Underneath those beliefs is a fear of looking inadequate and unable to manage my own life. Asking for help can make me feel outright vulnerable. Now rationally, I know these are all limiting beliefs but that doesn’t mean I don’t fall into the trap of believing them at times. Over time, these beliefs developed into a pervasive habit of doing things myself to the point that it often does not even occur to me that I could simply ask for help when I need it. I encourage you to consider whether you ask for help and if not, what beliefs hold you back. Do you fear you will look weak? Do fear being told “no?” Do you believe you “should” be able to handle things yourself?” Consider those ideas to be beliefs from the past, not the truth (even though those beliefs can be awfully convincing). And these beliefs can actually get in the way of life integration.
I recognize that if I want my life to work and flow smoothly, I benefit greatly from the help of others.
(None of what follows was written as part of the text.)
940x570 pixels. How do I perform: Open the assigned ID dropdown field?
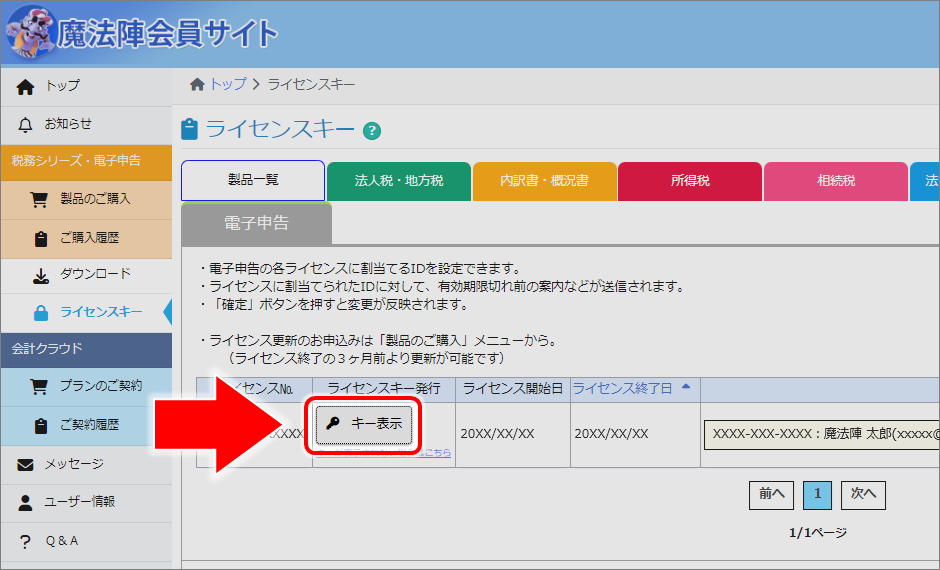coord(820,435)
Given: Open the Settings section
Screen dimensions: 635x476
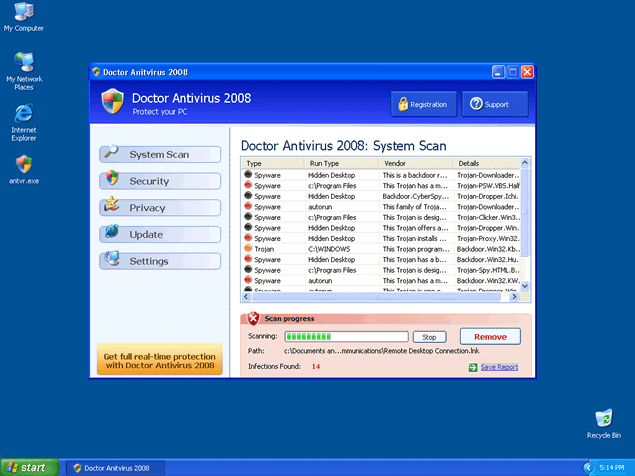Looking at the screenshot, I should pyautogui.click(x=160, y=261).
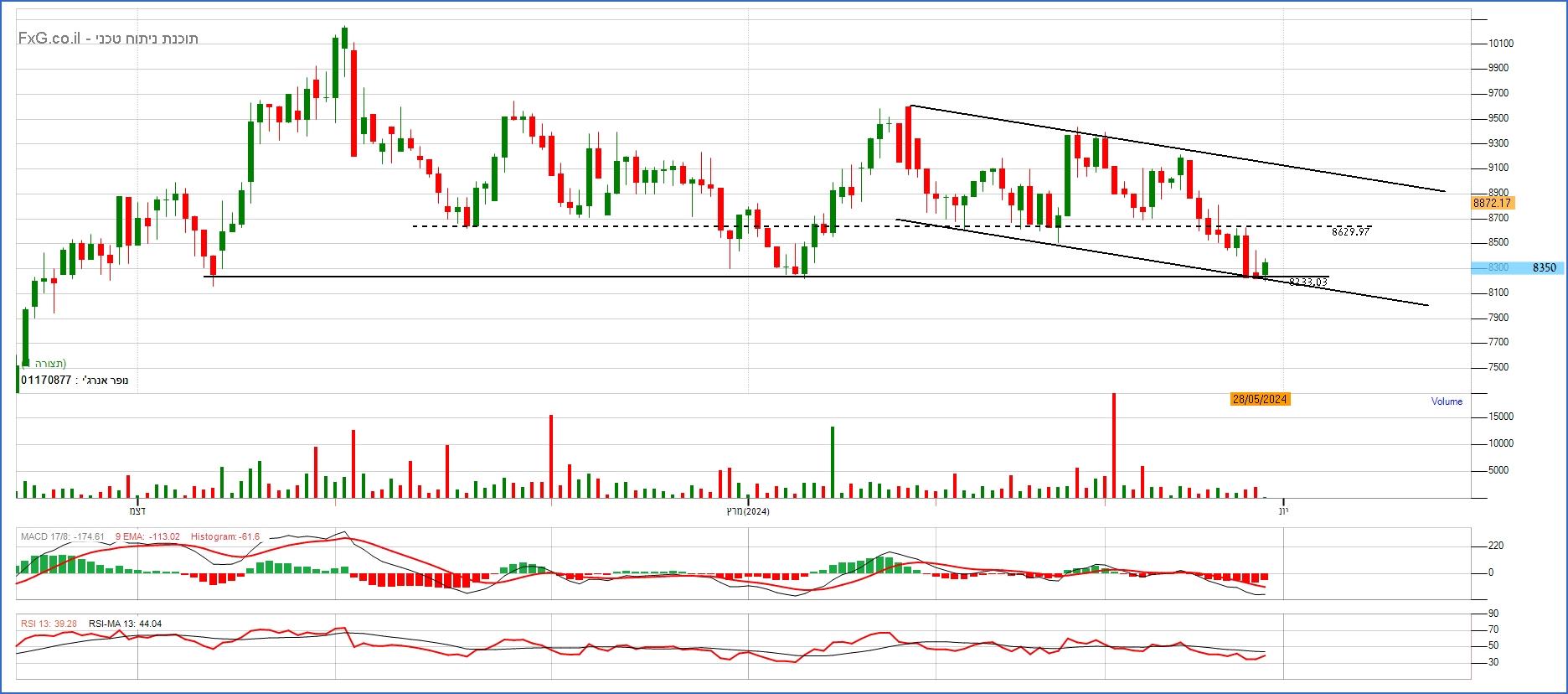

In order for me to keep my focus on my most important priorities, the values or directions in which I want to live my life, and have what I desire, I need a team. I need other people! There endless ways you can practice asking for help.
A key practice I have instituted is having a weekly meeting with my husband to review what is happening for the week including my priorities, his priorities, and our children’s schedules. In that meeting, I make clear and specific requests for help. Most recently, I asked him to handle setting up new 401 accounts and taking our children to the dentist. It is a huge relief to me to have someone on my team who will handle various tasks and events for me. I have also asked friends and colleagues for all kinds of help (collecting my mail when I am out of town; picking up my son from school so I can attend an important meeting; creating new forms for my coaching clients to fill out; giving me input on the design of an upcoming workshop) that helps my day-to-day life run more smoothly and keeps me focused on my priorities. There is no end to the types of help, support, and assistance you can request. The key is you have to be willing to ask and then receive the help. Keep in mind that there is an added bonus to asking others for help; you allow others to love you and contribute to you. And you make it easier to support live an integrated life where your values, priorities, and desires are present and creatively blended by you.
Do you ask for help? If not, what holds you back?
What areas do you see where you can ask for help?